A nonprofit working to defend online freedom
Fight for the Future
ORGANIZATION SUMMARYFight for the Future has led the charge in asserting that people have a right to a free and open internet.
Fight for the Future Overview ‧ read
But fightfortheftr, as its name is sometimes styled, isn’t all bark and no bite. The organization gets things done. The group’s internet blackout campaign, which was the biggest online protest ever, proved instrumental in the defeat of two Congress bills targeting internet privacy and freedom.
If you’re going to get involved with online activism, check out Fight for the Future. Here’s our profile with everything you need to know.
The fight for a free internet began in 2011
Fight for the Future’s goal is to “build tech-enhanced campaigns that resonate with millions of people, enabling them to consolidate their power and win historic changes thought to be impossible.” It’s a nonprofit organization based in Massachusetts, USA.
Mobilizing the internet with cat signals
FFTF has since spawned many internet-defense initiatives. The Internet Defense League vowed to mobilize internet users against online censorship, launching with a (very cute) Batman-inspired cat signal in 2012. The Fight for the Future Education Fund aims to educate people on how they can use technology to defend their rights.
Who’s fighting for the future of the internet?
As a nonprofit, FFTF relies on donations from individuals and companies to stay running. Its financial supporters include the Consumer Electronics Association, DuckDuckGo, Credo, and ExpressVPN.
An internet blackout on censorship
FFTF first made waves in 2012 when it rallied websites and internet users to protest against two dangerous U.S. Congress bills threatening freedom of speech on the internet: the Stop Online Piracy Act (SOPA) and the Protect IP Act (PIPA).
To fight the bills, Fight for the Future organized an internet blackout, which took place on January 18, 2012. It was the biggest online protest in history. Ten million people signed the petition and over eight million of them attempted to phone Congress. For the blackout itself, more than 115,000 websites blocked their content to simulate an internet damaged by censorship. Many of the world’s biggest websites took part, including Google, Wikipedia, and Reddit. As a result, almost a billion people were blocked on the internet for the day.
The campaign was a success. Neither SOPA or PIPA was passed into law.
Pressing the “reset” button on privacy: #ResetTheNet
The NSA is “twisting the internet we love into something it was never meant to be,” said FFTF’s Reset the Net campaign. “We can't stop targeted attacks, but we *can* stop mass surveillance, by building proven security into the everyday internet.”
The campaign involved thousands of websites, people, and apps. The aim was to change the way people used the internet by issuing a Privacy Pack of proven security tools. Then, on June 5, 2014, everyone would “reset the net” by using these tools to make their internet more secure—and a new era of online privacy would begin.

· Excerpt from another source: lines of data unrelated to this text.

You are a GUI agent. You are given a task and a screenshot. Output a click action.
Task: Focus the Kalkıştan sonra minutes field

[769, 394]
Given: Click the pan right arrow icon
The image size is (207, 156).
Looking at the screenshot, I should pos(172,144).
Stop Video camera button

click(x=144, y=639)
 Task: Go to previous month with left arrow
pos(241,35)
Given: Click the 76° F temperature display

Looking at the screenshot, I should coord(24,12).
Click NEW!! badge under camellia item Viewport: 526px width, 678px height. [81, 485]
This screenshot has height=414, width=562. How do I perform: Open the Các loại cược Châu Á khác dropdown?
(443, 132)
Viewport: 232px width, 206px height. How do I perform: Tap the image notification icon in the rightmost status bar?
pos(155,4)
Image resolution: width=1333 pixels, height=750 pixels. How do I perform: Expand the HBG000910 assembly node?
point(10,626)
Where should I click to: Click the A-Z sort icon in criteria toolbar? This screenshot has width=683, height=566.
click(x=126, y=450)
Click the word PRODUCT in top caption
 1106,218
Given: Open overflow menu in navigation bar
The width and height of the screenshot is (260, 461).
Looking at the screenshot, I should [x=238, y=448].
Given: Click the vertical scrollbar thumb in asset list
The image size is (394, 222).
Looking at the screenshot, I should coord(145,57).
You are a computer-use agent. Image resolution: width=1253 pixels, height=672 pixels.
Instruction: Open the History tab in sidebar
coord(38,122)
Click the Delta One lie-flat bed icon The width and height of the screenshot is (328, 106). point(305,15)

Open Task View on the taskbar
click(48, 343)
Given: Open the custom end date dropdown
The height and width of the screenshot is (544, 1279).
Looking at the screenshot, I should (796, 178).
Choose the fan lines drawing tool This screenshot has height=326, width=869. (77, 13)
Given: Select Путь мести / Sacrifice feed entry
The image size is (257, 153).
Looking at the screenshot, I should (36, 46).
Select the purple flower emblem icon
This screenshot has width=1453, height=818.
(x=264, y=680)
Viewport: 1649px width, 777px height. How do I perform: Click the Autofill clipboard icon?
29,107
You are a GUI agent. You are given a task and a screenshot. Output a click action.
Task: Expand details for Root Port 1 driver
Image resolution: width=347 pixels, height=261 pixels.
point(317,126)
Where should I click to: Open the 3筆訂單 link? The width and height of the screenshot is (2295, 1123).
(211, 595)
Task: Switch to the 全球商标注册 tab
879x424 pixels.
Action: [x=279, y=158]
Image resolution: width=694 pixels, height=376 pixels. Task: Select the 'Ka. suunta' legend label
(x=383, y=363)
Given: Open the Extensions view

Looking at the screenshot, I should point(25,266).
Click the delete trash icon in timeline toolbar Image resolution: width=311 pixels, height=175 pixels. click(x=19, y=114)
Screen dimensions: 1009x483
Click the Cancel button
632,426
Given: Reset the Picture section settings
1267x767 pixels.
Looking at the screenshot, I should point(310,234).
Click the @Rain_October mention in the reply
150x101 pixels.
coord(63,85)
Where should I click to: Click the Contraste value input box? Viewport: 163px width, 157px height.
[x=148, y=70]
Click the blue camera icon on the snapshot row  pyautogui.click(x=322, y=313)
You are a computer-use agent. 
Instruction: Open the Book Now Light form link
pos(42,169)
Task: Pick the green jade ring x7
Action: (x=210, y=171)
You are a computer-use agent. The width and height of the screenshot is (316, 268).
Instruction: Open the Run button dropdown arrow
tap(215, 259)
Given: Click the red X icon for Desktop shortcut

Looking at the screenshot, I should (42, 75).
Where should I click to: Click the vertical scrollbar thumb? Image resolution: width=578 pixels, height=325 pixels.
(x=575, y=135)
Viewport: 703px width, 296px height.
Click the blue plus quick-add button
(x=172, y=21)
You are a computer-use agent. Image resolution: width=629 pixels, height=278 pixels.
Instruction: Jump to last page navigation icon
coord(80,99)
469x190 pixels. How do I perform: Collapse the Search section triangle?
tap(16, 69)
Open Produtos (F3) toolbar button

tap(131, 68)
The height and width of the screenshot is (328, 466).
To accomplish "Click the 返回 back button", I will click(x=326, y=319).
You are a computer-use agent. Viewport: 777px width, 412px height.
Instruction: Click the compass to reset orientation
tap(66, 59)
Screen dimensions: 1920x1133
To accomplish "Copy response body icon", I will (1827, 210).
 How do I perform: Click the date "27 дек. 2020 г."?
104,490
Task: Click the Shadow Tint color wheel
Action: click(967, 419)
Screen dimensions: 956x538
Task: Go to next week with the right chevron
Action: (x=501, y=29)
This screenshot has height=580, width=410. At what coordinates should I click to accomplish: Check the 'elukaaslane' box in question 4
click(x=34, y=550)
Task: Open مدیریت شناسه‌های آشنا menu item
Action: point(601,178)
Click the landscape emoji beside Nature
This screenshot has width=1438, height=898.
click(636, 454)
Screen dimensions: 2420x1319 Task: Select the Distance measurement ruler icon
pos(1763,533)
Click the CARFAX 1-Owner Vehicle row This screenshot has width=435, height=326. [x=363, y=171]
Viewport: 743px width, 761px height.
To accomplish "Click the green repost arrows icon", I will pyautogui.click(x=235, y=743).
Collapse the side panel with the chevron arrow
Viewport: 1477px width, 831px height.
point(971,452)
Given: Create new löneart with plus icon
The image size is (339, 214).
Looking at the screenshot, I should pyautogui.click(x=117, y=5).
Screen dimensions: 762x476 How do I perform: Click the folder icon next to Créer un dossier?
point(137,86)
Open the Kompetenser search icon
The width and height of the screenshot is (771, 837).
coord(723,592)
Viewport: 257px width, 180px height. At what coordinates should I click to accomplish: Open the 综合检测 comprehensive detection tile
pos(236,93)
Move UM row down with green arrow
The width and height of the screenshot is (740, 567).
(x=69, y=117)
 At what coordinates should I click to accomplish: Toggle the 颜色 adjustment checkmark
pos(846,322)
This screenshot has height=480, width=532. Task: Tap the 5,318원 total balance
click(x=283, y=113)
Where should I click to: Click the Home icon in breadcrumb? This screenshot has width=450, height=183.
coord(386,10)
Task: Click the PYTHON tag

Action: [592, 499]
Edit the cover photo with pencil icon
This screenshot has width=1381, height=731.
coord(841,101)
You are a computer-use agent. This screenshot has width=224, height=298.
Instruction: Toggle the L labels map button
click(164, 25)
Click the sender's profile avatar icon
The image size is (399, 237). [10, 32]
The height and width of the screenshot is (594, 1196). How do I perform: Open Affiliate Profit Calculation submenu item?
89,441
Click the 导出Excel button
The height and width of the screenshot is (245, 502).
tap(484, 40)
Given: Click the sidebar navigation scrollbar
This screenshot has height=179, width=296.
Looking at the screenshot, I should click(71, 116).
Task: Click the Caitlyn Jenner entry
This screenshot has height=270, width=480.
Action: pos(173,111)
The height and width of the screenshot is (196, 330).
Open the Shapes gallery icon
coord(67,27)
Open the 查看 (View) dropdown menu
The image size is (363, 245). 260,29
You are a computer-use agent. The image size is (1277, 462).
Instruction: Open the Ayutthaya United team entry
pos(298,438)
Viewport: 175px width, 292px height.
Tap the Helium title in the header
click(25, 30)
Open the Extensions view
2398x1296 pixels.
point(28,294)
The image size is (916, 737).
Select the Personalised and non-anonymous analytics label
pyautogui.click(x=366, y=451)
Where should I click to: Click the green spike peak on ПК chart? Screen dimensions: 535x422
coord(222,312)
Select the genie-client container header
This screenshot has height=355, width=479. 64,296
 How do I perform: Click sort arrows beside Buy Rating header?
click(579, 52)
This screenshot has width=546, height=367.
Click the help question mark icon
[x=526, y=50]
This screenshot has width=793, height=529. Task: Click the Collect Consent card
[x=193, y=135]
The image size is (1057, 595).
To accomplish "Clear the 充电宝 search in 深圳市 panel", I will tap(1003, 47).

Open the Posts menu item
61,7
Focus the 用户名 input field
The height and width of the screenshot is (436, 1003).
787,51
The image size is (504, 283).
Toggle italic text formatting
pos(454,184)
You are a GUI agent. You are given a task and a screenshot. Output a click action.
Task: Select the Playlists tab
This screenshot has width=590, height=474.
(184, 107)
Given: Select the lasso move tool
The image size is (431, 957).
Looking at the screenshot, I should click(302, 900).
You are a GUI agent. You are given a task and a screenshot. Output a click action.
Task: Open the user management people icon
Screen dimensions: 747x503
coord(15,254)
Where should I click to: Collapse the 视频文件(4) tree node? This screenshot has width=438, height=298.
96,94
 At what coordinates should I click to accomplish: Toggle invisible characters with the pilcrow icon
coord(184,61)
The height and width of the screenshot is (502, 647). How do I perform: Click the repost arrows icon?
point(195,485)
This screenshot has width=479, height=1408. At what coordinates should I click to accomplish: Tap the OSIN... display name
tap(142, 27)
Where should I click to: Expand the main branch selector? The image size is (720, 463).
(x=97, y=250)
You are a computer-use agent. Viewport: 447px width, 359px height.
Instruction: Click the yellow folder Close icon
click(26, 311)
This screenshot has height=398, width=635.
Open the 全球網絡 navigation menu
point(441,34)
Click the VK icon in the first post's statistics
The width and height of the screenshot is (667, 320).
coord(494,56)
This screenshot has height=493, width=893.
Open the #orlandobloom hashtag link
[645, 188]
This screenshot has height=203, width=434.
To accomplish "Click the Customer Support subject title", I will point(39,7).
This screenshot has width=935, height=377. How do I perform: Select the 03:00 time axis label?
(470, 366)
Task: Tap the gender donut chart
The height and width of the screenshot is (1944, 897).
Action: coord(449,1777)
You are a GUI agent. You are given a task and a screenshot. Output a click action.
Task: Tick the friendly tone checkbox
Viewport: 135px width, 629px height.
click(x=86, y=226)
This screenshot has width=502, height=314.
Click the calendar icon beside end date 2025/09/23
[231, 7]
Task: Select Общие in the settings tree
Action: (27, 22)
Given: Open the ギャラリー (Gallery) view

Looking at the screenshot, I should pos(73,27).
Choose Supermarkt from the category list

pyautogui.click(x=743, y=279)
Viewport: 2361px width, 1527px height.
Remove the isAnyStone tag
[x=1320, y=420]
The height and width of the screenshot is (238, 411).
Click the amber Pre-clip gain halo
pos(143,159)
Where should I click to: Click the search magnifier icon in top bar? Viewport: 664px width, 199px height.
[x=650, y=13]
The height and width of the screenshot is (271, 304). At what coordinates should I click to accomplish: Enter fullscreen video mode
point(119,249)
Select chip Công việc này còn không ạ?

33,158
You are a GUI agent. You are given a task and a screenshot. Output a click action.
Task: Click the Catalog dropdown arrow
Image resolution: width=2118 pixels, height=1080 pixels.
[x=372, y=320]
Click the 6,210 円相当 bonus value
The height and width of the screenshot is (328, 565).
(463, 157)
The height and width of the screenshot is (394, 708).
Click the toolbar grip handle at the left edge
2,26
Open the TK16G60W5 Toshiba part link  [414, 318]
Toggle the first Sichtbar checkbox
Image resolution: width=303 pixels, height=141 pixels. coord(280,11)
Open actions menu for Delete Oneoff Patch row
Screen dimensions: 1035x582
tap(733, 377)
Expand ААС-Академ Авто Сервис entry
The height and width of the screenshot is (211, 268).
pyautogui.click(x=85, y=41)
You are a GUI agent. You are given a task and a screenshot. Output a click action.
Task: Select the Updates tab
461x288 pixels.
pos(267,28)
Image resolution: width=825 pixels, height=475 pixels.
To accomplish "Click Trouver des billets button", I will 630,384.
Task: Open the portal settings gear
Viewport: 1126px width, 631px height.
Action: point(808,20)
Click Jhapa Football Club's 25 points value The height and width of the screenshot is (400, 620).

Reset the Net was championed by Google, Reddit, Twitter, and other big sites. The Privacy Pack, created with the assistance of the Electronic Frontier Foundation (EFF), remains a valuable resource to this day.
The internet slowdown to protect net neutrality
In the U.S., the Federal Communications Commission (FCC) protects net neutrality with a law called the Communications Act, which demands that ISPs transmit all websites at the same speed.
But in 2012, big American ISPs like AT&T, Comcast, and Verizon tried to change the law so they could introduce internet “slow lanes” for internet subscribers unwilling to pay fees for faster speeds.
Fight for the Future retaliated with the Internet Slowdown, another mass protest that showed what the internet would be like without net neutrality. More than two million people took action on September 10, 2014. Websites such as Netflix, Etsy, Kickstarter, and Urban Dictionary participated by displaying alerts with the “loading” symbol (aka the “spinning wheel of death”) to symbolize using the internet in a “slow lane.” These alerts encouraged users to contact the FCC, Congress, and the White House.
It worked. As of 2016, net neutrality is still safe.
The battle rocks on
Fight for the Future’s high-profile campaigns are just the tip of the iceberg. The organization has done an incredible amount of work to protect the internet in recent years.
Without free speech online, many important voices would be silenced. We’d have a lot less fun on the internet, too.
Hopefully, the closest we’ll ever come to a censored internet is one of Fight for the Future’s viral blackout protests.